In their inscrutable depths, black holes hold the keys to some of the deepest mysteries of our Universe. Woven out of nothing more than pure space and time, black holes are regions so dense that nothing may escape their gravitational pull. At their center lies a singularity: a point at which time itself seems to come to an end - indicating that Einstein's theory of general relativity, our best theory of gravity, ceases to apply. Studying black holes experimentally could provide invaluable clues towards a deeper understanding of the most basic components of our Universe. By analyzing gravitational waves from a vibrating black hole, we have now gotten a new clue that these mysterious objects ring-like Einstein predicted.

In spite of their curious properties, black holes in general relativity are extremely simple. To fully describe such an object, one needs only to specify three numbers: its mass, its electric charge, and its rotation speed (spin). In fact, we expect electric charge to be negligible for actual black holes, so only two numbers would suffice. This is unlike most commonplace objects, which have an abundance of independent characteristics: shape, color, roughness, smell, etc. The striking simplicity of black holes is known to physicists as the no-hair theorem, referring to the holes' lack of additional attributes, or "hair". Evidence of any black-hole hair (a property other than mass or spin) would be a revolutionary smoking gun for new physics.

An ideal way to check whether black holes are indeed bald would be to record their ringing. Much like a struck bell, a disturbed black hole rings at characteristic tones that quickly fade away as the hole settles. Instead of sound waves, however, black holes ring in gravitational waves - gravitational changes that propagate across the Universe at the speed of light. Because of the no-hair theorem, Einstein's theory predicts that the pitch and decay rate of these vibrations are uniquely set by the hole's mass and spin - just like the sound of a bell depends on its shape and material. Therefore, if we could record the gravitational ringing from a disturbed black hole, we could put the no-hair theorem to the test.

Although we do not have access to a nearby black hole to jiggle, we can instead attempt to study black holes as they are born in far away galaxies. Since 2015, this has been possible thanks to gravitational-wave detectors, like LIGO in the United States, which can detect the gravitational echoes from black holes colliding throughout the Universe. When two black holes merge, the crash produces an incredible burst of gravitational waves (more powerful than all the light from all stars in the Universe combined!), which eventually washes over Earth and can be detected by our exquisitely sensitive instruments. The final portion of this signal carries information about the newly-formed black hole. This ringdown should be nothing more than a superposition of tones corresponding to the new hole's mass and spin, in agreement with the no-hair theorem.
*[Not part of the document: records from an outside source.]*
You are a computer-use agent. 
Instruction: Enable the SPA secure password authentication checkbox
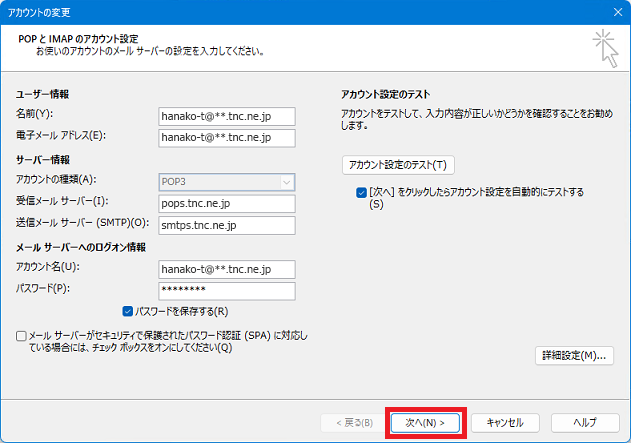22,336
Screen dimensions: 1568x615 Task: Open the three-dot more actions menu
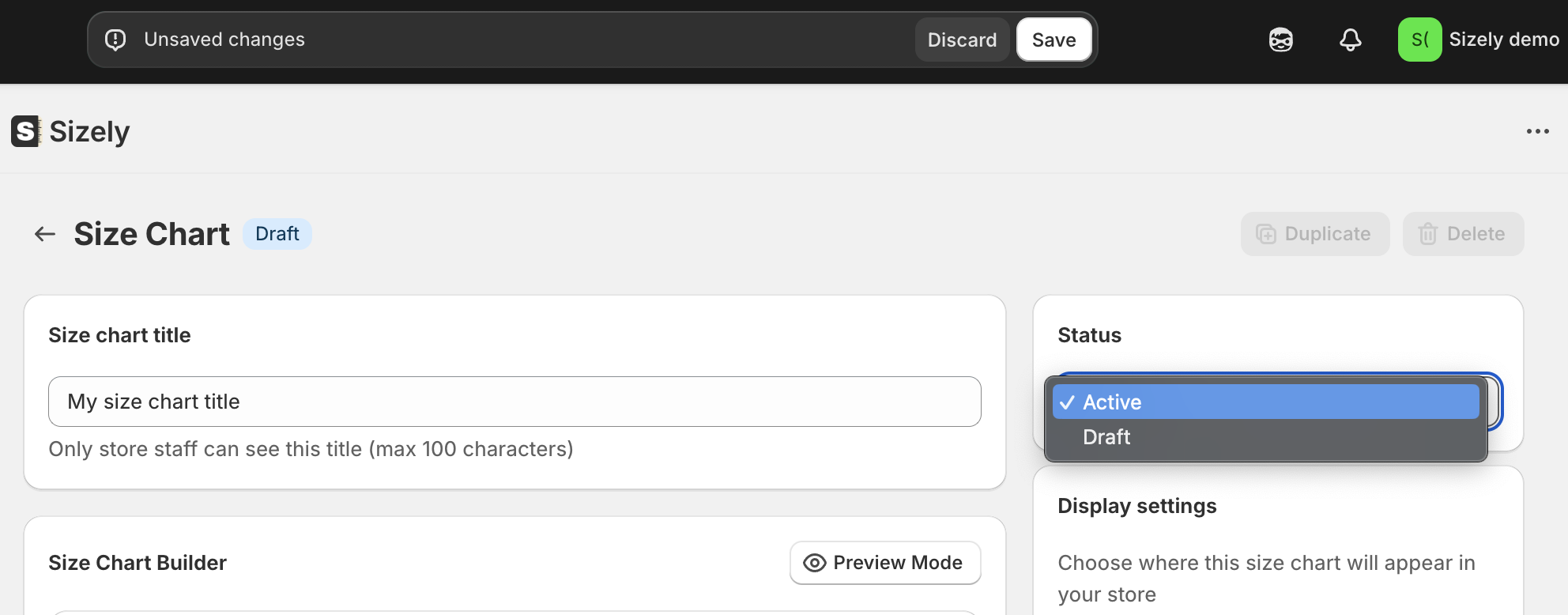point(1538,131)
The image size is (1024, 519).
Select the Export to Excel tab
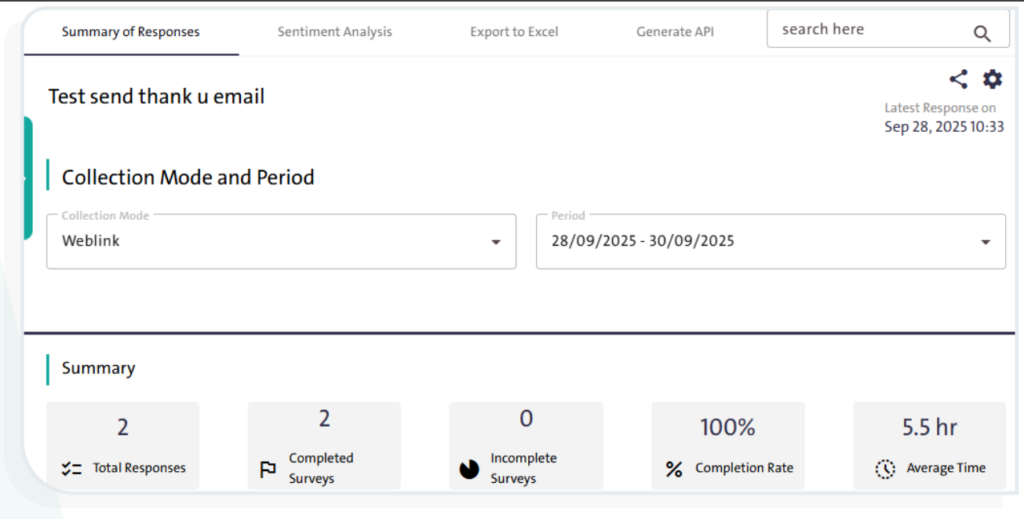coord(514,32)
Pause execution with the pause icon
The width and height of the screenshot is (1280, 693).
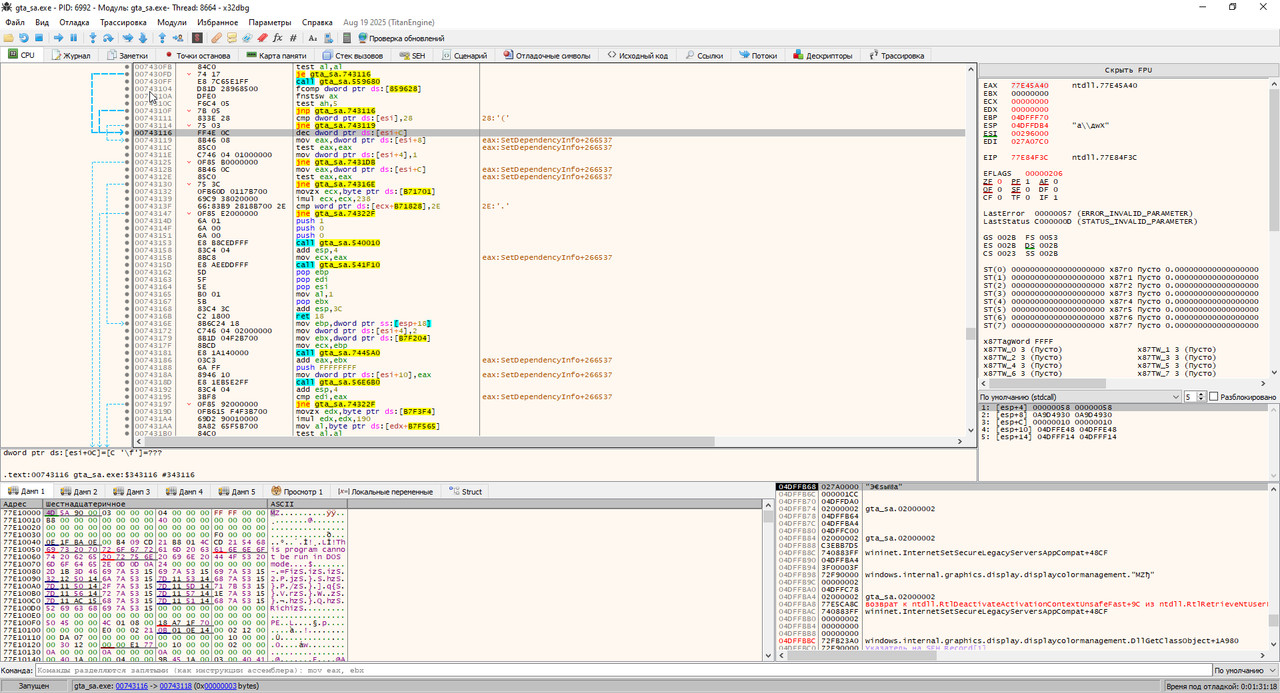tap(74, 38)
In our work, we have demonstrated that current detectors already have enough sensitivity to start doing some of these measurements. By reanalyzing data from the first gravitational waves ever detected, we identified two ringdown tones emitted by the newly born black hole. We then confirmed that their pitch and duration are in agreement with Einstein's theory and the expectation that black holes have no hair. This test comes earlier than expected, as current instruments were thought to be insufficient to detect multiple black-hole tones. Our advance was made possible by considering a type of tone ("overtones") that had been previously believed too faint. To the contrary, we have found that these overtones dominate the gravitational-wave signal at its loudest point, allowing us to tease them out of the instrumental noise.

Observationally, it still remains quite possible that black holes are not the simple objects we expect from Einstein's theory. As our instruments continue to observe gravitational waves with improved sensitivity, tests like ours will become more and more precise, probing the black-hole paradigm in ever richer and more stringent ways. It is now commonplace for the LIGO and Virgo gravitational-wave detectors to observe around one black-hole collision per week. Our opportunities for discovery grow every day: little by little, black holes will shed their mysteries, revolutionizing our understanding of gravity, space, and time.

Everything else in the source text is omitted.